In addressing the plaintiffs’ contention that there was a difference between "loss" and "damage" described in the policy coverage, the court stated that "loss" is considered "a different scope that does not rely on physical alteration of the property and can include broader concepts, such as loss of use or loss of function." Ibid. However, it found this distinction to be irrelevant to the issue at hand because the contention "ignore[d]" the fact that the relevant coverage provisions provided that "the loss itself must be a ‘direct physical’ loss, clearly requiring a direct, physical deprivation of possession." Id. at 1277. The plaintiffs were not deprived of possession of their properties and indeed continued to inhabit and use them for other purposes.
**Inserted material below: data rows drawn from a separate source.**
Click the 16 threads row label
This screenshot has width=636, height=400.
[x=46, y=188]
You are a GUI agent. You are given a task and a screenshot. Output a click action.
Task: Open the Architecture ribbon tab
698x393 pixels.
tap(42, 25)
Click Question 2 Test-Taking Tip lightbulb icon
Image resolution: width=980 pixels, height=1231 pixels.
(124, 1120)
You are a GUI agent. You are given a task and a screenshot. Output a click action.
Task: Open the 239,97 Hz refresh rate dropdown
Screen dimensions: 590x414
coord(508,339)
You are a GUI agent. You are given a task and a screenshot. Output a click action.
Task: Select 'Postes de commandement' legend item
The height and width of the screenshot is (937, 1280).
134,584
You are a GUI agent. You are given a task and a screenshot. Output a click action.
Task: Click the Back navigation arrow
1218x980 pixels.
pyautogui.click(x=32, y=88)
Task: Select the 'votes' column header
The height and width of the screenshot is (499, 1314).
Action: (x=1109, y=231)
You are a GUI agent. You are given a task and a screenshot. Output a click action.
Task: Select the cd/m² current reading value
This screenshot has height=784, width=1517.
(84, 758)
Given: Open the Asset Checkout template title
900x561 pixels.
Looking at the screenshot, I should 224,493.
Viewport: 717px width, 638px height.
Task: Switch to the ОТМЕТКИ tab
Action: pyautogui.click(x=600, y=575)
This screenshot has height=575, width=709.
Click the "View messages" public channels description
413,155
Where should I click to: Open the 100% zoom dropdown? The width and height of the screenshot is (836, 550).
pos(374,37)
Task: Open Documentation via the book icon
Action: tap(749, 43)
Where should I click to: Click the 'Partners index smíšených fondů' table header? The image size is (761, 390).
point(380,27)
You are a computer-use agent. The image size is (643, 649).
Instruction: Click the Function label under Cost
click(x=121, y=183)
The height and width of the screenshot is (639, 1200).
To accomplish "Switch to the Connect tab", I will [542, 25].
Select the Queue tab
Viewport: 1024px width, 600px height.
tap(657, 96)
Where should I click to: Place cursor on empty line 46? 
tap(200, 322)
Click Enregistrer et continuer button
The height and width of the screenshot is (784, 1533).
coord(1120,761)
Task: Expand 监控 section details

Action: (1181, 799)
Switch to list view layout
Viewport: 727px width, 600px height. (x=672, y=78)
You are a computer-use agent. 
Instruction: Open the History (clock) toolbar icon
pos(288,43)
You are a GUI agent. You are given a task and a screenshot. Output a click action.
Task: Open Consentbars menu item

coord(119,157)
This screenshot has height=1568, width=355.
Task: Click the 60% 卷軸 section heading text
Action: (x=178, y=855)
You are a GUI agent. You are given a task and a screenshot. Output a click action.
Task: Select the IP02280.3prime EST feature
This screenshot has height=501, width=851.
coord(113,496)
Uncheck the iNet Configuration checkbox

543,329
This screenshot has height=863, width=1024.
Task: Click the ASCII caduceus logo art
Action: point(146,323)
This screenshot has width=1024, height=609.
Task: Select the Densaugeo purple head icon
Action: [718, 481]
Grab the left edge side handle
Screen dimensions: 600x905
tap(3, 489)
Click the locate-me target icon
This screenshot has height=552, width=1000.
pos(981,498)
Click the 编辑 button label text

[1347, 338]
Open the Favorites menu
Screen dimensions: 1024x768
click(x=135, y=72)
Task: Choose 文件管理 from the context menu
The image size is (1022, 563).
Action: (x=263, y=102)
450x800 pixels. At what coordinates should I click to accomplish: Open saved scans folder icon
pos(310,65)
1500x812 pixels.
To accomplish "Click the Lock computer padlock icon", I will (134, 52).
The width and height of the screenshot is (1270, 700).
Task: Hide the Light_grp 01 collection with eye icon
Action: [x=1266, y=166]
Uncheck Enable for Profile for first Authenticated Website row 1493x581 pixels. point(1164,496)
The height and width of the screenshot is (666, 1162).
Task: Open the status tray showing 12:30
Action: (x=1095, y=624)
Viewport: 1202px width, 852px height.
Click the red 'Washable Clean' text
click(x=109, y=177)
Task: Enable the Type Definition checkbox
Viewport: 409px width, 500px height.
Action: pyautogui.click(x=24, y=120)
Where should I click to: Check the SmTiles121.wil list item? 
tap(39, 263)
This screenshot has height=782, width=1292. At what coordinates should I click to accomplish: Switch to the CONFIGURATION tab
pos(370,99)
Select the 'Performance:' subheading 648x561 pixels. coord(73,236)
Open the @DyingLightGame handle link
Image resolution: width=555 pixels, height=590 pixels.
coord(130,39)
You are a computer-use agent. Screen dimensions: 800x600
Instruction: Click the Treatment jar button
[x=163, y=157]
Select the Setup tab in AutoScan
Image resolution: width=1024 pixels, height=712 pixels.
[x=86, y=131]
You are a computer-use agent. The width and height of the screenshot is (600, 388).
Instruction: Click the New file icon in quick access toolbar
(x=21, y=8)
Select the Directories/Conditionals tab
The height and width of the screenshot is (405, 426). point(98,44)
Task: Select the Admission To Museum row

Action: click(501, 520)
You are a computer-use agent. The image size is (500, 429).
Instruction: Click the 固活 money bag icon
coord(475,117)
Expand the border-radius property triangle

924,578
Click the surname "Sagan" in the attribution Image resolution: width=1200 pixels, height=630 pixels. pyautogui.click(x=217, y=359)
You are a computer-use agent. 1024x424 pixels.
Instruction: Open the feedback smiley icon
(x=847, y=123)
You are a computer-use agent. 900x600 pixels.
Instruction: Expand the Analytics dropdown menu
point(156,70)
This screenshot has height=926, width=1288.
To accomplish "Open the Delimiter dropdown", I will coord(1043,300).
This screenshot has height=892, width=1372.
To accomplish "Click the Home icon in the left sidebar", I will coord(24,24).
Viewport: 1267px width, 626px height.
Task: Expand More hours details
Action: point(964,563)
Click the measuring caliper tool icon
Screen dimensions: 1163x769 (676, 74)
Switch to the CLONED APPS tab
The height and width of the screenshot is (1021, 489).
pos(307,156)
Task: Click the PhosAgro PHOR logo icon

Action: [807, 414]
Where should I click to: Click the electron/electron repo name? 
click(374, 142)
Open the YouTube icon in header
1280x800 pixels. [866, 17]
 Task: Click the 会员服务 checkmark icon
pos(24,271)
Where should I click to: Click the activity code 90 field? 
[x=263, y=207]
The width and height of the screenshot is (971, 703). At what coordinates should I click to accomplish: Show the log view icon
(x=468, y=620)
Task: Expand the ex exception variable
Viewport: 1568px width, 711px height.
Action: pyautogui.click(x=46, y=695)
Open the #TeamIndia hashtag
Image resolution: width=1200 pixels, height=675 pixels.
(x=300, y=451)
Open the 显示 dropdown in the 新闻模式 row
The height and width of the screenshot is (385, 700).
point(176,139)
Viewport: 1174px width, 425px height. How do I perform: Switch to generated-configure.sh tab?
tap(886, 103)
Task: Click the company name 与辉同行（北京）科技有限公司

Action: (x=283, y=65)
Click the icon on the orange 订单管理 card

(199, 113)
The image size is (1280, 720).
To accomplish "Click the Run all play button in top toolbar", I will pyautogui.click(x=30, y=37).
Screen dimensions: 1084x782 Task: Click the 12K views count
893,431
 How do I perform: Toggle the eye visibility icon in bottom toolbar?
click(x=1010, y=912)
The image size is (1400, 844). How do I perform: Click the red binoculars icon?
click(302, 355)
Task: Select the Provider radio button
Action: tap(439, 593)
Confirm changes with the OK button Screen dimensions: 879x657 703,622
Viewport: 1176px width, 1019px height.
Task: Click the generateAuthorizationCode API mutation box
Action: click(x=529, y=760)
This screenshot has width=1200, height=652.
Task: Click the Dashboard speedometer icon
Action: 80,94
Although they could not use their properties for indoor dining but only for takeout services, "[w]ithout any physical alteration to accompany it, this partial loss of use does not amount to a ‘direct physical loss.’ " Ibid. (alteration in original) (citing Sandy Point, 20 F.4th at 334 ).

Unsurprisingly, given the devastating impact of COVID-19 and state governments’ efforts to curb the pandemic, there have been scores of federal and state appellate-level courts that have addressed the same issues raised in this appeal. The overwhelming majority of them have granted defendant insurers’ motions to dismiss complaints seeking insurance coverage for business losses due to government orders barring or curtailing their operations in an effort to curb the COVID-19 pandemic because the losses were not due to physical loss or damage to their insured premises. See Inns-by-the-Sea v. Cal. Mut. Ins. Co., 71 Cal. App. 5th 688, 699-705, 286 Cal.Rptr.3d 576 (2021), rev. denied, 2022 Cal. LEXIS 1412 (Cal. Mar. 9, 2022); Mudpie, Inc. v. Travelers Cas. Ins. Co. of Am., 15 F.4th 885, 889-893 (9th Cir. 2021) ; Bradley Hotel Corp. v. Aspen Specialty Ins. Co., 19 F.4th 1002, 1006 (7th Cir. 2021) ; Oral Surgeons, P.C. v. Cincinnati Ins. Co., 2 F.4th 1141, 1144-1145 (8th Cir. 2021) ; Estes v. Cincinnati Ins. Co., 23 F.4th 695 (6th Cir. 2022) ; Brown Jug, Inc. v. Cincinnati Ins. Co., 27 F.4th 398, 402-04 (6th Cir. 2022) ; 10012 Holdings, Inc. v. Sentinel Ins. Co., 21 F.4th 216, 219-21 (2nd Cir. 2021) ; Santo's Italian Café LLC v. Acuity Ins. Co., 15 F.4th 398, 406-407 (6th Cir. 2021) ; Goodwill Indus. of Cent. Okla., Inc. v. Phila. Indem. Ins. Co., 21 F. 4th 704, 710-12 (10th Cir. 2021) ; Terry Black's Barbecue, L.L.C. v. State Auto. Mut. Ins. Co., 22 F.4th 450, 455 (5th Cir. 2022) ; Lee v. State Farm Fire & Cas. Co., ––– Ill.Dec. ––––, ––– N.E.3d ––––, 2022 WL 829651 (Ill. App. Ct. 2022) (slip op. at 11-12) ; Sanzo Enters., LLC v. Erie Ins. Exch., 182 N.E.3d 393, 401-06 (Ohio Ct. App. 2021).

B. Civil Authority

Plaintiffs contend their business losses were covered by their insurance policies’ "Civil Authority" clauses, which provided that defendants would "pay for the actual loss of Business Income" each plaintiff sustained that was "caused by action of civil authority that prohibit[ed] access to" its premises. To trigger civil authority coverage, plaintiffs’ policies required that: (1) damage be done to other property within a certain distance of the insured premises; (2) this damage resulted from a "Covered Cause of Loss"; (3) the civil authority prohibited access to the insured premises because of the damage; and (4) the civil authority's action was taken in response to dangerous physical conditions resulting from the damage or the continuation of the covered cause of loss or to ensure civil authority's unimpeded access to the damaged area.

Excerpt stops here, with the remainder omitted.